INSTRUCTIONS FOR THE TASK: Some lines in the material below hold the word "computer". Copy all of them.

RECORDS TO USE:

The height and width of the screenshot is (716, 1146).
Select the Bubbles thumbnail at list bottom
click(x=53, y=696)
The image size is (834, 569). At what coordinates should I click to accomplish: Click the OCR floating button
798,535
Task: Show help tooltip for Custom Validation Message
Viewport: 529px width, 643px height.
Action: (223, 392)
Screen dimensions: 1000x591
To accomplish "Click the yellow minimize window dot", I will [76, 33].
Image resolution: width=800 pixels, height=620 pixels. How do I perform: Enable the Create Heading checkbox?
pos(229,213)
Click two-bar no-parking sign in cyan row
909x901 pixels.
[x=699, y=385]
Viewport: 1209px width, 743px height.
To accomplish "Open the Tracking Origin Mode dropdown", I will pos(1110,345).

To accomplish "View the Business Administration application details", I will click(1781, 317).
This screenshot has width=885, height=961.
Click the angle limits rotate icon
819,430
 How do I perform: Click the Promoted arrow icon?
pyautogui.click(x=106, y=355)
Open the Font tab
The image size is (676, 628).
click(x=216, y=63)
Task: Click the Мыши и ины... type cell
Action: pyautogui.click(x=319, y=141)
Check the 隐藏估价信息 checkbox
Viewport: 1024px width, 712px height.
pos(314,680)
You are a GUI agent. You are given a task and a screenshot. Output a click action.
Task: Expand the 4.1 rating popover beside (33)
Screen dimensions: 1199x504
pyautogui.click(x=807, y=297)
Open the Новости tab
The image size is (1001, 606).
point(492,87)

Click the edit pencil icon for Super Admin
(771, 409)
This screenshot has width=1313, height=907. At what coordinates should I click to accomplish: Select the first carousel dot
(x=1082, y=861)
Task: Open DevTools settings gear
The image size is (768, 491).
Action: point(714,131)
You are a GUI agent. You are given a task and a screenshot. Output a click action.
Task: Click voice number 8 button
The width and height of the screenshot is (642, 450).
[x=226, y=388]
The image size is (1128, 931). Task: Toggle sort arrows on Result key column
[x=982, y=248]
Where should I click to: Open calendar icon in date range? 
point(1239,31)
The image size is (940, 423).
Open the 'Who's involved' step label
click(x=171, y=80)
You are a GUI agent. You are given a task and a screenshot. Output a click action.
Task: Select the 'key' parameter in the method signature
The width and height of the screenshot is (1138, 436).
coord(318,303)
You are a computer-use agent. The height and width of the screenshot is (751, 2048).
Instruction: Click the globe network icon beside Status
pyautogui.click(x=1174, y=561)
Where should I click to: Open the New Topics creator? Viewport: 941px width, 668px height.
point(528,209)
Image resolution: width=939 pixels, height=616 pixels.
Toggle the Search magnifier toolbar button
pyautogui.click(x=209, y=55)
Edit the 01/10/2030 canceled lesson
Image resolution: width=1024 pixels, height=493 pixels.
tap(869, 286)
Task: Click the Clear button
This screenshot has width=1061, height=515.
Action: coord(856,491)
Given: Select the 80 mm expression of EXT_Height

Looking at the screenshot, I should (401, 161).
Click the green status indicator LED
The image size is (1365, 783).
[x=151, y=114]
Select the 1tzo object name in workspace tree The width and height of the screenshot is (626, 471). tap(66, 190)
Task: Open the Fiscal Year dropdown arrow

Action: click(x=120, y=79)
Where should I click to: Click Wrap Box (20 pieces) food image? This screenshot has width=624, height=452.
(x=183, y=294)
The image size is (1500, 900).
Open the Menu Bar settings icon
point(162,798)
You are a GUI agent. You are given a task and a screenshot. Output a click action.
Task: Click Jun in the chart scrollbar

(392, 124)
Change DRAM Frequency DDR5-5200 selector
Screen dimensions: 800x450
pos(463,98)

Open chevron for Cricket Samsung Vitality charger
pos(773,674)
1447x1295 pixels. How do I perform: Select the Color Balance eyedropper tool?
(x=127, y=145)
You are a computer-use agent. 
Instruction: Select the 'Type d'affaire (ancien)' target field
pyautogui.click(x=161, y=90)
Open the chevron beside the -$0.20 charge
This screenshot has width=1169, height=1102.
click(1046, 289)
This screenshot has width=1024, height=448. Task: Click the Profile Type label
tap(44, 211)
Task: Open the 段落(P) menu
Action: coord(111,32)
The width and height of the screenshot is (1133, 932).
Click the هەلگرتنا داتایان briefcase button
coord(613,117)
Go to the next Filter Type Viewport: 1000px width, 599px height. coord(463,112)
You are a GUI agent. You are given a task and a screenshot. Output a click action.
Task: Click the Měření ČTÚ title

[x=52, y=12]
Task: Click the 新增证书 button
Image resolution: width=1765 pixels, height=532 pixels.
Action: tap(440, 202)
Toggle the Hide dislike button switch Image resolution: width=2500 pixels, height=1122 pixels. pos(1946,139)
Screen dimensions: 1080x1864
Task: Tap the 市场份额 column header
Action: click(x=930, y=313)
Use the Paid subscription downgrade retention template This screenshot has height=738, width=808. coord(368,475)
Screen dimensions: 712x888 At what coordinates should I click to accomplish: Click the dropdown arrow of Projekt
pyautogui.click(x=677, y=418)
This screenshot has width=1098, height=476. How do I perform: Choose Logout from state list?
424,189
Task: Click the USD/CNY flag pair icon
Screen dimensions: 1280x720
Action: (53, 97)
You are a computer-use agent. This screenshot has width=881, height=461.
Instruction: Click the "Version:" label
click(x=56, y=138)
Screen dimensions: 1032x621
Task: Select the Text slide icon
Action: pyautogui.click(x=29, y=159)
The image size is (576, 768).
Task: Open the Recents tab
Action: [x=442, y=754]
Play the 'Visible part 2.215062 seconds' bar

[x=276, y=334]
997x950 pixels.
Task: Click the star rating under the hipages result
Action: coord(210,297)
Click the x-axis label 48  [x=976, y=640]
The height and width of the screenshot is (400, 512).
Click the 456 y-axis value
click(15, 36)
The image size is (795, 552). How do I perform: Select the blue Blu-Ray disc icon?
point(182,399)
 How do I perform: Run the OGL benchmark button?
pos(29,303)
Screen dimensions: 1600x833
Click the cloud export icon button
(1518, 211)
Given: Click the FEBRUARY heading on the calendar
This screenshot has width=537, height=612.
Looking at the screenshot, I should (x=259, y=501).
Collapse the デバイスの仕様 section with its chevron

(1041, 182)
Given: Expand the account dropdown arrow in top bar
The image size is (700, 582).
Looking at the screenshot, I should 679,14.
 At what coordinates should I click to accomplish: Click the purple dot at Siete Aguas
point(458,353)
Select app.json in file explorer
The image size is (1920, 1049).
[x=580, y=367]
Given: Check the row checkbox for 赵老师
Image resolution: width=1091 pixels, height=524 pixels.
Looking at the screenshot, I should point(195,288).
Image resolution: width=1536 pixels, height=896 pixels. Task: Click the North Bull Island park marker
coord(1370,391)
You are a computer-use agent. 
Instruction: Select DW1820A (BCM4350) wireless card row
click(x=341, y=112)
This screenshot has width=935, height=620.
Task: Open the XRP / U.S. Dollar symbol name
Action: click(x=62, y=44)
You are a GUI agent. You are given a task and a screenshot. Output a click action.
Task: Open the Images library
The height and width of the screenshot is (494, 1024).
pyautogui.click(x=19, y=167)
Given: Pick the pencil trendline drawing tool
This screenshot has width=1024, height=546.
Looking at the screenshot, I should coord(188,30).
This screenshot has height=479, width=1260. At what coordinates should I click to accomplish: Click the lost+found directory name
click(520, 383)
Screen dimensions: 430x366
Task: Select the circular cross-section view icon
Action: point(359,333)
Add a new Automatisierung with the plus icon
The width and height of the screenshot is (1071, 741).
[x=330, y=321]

SOLUTION TO THE PROBLEM:
You are a computer-use agent. The height and width of the screenshot is (751, 2048).
You are a computer-use agent. 
You are a computer-use agent. This screenshot has width=881, height=461.
You are a computer-use agent. 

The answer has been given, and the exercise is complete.